- **Dataset entries**:
= = = = =
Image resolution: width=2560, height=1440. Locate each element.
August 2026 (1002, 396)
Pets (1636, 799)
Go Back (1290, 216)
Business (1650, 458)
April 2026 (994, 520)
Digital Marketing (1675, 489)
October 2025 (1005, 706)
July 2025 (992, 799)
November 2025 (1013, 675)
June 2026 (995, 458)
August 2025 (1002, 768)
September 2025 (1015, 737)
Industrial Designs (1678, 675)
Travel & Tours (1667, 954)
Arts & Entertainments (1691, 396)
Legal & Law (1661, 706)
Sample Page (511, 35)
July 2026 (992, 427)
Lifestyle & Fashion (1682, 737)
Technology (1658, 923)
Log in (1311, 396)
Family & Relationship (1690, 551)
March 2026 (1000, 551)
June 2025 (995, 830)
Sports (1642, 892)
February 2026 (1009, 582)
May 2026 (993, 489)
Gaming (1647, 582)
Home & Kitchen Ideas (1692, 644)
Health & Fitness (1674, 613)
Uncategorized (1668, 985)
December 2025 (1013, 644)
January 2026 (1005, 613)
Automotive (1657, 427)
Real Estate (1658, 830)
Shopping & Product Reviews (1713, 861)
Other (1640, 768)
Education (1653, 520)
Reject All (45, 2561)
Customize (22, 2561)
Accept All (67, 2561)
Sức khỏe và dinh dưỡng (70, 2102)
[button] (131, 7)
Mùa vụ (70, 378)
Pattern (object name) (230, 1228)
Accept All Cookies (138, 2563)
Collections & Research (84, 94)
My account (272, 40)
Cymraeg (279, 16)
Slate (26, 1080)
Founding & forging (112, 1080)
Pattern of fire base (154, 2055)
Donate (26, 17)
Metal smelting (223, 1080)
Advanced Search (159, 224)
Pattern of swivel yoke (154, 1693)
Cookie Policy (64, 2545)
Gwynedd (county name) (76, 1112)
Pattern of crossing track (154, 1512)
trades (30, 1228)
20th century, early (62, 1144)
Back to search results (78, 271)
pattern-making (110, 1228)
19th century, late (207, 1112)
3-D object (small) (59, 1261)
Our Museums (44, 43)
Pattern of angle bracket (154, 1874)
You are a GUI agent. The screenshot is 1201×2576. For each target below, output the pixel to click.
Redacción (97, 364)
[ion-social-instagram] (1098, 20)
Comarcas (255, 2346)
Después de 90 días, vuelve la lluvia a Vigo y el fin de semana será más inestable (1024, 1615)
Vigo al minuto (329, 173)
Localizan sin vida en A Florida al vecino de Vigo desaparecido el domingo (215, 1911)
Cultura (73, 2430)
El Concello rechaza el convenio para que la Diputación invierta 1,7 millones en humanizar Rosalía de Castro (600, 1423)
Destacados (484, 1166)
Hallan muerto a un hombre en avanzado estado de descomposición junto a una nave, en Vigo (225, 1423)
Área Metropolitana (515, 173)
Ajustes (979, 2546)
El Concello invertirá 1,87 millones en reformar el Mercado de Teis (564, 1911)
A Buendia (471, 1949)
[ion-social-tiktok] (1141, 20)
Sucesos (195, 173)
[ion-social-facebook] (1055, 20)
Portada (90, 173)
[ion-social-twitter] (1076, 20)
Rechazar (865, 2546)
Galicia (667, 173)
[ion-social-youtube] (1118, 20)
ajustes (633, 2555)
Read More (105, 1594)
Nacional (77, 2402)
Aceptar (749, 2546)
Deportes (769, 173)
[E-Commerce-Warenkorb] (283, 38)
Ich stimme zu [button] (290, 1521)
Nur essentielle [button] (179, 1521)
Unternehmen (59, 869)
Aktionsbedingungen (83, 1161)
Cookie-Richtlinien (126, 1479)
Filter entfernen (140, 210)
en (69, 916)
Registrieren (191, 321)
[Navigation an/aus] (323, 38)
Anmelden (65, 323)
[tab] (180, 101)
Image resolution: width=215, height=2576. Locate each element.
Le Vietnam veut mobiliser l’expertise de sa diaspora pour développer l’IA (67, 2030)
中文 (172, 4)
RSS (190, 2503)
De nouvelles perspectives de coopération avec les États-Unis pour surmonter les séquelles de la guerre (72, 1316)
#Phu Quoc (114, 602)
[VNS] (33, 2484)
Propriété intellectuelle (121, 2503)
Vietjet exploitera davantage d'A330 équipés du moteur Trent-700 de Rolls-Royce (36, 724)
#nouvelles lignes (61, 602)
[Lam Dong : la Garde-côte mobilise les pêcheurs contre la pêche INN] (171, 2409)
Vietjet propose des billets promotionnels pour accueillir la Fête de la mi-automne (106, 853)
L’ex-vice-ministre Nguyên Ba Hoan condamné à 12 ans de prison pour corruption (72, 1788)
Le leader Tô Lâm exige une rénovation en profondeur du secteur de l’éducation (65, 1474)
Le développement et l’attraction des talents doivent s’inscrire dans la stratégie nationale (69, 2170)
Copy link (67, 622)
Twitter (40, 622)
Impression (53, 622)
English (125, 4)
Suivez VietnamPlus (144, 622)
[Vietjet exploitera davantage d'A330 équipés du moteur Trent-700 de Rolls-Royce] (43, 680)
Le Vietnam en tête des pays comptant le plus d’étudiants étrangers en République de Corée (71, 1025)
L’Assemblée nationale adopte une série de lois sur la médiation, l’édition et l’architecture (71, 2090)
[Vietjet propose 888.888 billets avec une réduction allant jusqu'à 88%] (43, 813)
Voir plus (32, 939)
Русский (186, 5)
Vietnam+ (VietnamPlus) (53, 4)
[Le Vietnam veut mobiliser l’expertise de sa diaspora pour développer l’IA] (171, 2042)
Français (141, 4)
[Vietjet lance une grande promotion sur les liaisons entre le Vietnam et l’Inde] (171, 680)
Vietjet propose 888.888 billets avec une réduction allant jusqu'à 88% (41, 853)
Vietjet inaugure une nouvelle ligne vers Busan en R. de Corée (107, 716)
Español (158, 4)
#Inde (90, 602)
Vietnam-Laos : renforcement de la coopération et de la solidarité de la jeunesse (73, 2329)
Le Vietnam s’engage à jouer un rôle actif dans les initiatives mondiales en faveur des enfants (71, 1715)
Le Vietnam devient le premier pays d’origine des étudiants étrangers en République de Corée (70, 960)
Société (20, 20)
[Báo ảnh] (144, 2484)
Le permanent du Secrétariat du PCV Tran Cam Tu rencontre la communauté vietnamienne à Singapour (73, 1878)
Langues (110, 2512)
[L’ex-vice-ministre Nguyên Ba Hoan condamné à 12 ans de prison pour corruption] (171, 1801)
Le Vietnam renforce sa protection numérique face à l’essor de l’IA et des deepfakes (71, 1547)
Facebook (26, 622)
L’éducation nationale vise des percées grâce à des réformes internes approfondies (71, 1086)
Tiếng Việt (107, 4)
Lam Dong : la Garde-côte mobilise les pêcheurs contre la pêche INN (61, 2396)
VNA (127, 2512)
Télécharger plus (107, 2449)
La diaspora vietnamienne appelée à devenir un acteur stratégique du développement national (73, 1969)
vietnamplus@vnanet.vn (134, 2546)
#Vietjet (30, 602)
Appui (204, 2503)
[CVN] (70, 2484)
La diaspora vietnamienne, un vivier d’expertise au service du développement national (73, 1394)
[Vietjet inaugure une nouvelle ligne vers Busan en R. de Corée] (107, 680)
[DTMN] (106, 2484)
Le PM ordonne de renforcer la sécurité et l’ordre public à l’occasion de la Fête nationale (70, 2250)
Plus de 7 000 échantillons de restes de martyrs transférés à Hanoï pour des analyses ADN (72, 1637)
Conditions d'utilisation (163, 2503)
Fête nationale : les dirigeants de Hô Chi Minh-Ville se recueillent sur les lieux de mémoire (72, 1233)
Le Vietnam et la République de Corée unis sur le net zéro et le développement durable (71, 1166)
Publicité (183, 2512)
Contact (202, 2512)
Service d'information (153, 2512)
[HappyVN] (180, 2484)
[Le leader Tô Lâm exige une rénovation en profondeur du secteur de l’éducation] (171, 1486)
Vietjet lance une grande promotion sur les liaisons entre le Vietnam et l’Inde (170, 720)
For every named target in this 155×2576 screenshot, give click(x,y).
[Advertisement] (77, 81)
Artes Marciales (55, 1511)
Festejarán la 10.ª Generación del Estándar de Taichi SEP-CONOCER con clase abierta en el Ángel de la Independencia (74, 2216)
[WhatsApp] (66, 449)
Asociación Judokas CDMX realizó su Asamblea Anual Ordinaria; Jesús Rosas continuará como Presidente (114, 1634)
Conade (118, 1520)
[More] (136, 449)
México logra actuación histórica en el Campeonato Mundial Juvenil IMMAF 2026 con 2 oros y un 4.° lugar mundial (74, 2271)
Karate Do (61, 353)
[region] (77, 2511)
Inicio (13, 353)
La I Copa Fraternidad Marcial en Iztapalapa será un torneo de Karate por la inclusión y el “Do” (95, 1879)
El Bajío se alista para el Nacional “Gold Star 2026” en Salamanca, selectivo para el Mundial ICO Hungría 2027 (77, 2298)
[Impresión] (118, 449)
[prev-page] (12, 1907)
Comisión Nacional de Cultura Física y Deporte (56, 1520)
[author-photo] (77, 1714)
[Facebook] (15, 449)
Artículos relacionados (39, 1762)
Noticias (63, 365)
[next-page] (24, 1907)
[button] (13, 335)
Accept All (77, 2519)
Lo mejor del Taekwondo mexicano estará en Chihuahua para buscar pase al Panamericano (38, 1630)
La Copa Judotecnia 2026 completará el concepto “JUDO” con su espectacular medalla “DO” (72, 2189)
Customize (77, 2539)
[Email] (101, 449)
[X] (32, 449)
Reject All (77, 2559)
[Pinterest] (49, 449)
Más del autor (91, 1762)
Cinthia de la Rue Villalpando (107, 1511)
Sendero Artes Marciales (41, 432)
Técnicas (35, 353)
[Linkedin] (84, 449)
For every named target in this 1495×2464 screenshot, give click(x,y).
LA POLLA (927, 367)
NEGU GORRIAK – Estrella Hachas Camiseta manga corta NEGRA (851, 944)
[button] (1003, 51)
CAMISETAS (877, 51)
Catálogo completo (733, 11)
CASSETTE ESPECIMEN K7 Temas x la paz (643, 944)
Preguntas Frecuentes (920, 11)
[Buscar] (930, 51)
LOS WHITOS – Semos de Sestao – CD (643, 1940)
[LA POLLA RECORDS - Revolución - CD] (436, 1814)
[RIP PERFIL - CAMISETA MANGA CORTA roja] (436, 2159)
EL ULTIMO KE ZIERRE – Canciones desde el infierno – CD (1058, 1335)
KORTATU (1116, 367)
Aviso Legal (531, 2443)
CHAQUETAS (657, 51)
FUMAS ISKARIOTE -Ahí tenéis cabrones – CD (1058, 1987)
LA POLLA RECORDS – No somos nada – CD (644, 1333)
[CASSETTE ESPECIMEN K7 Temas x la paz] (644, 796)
= = = = =
- **REQUIRED WORK**: Write out an exact transcription of the line with "[Email] (101, 449)" and of each line after it; stop at the end of the records.

- **FINAL ANSWER**:
[Email] (101, 449)
[X] (32, 449)
Reject All (77, 2559)
[Pinterest] (49, 449)
Más del autor (91, 1762)
Cinthia de la Rue Villalpando (107, 1511)
Sendero Artes Marciales (41, 432)
Técnicas (35, 353)
[Linkedin] (84, 449)
For every named target in this 1495×2464 screenshot, give click(x,y).
LA POLLA (927, 367)
NEGU GORRIAK – Estrella Hachas Camiseta manga corta NEGRA (851, 944)
[button] (1003, 51)
CAMISETAS (877, 51)
Catálogo completo (733, 11)
CASSETTE ESPECIMEN K7 Temas x la paz (643, 944)
Preguntas Frecuentes (920, 11)
[Buscar] (930, 51)
LOS WHITOS – Semos de Sestao – CD (643, 1940)
[LA POLLA RECORDS - Revolución - CD] (436, 1814)
[RIP PERFIL - CAMISETA MANGA CORTA roja] (436, 2159)
EL ULTIMO KE ZIERRE – Canciones desde el infierno – CD (1058, 1335)
KORTATU (1116, 367)
Aviso Legal (531, 2443)
CHAQUETAS (657, 51)
FUMAS ISKARIOTE -Ahí tenéis cabrones – CD (1058, 1987)
LA POLLA RECORDS – No somos nada – CD (644, 1333)
[CASSETTE ESPECIMEN K7 Temas x la paz] (644, 796)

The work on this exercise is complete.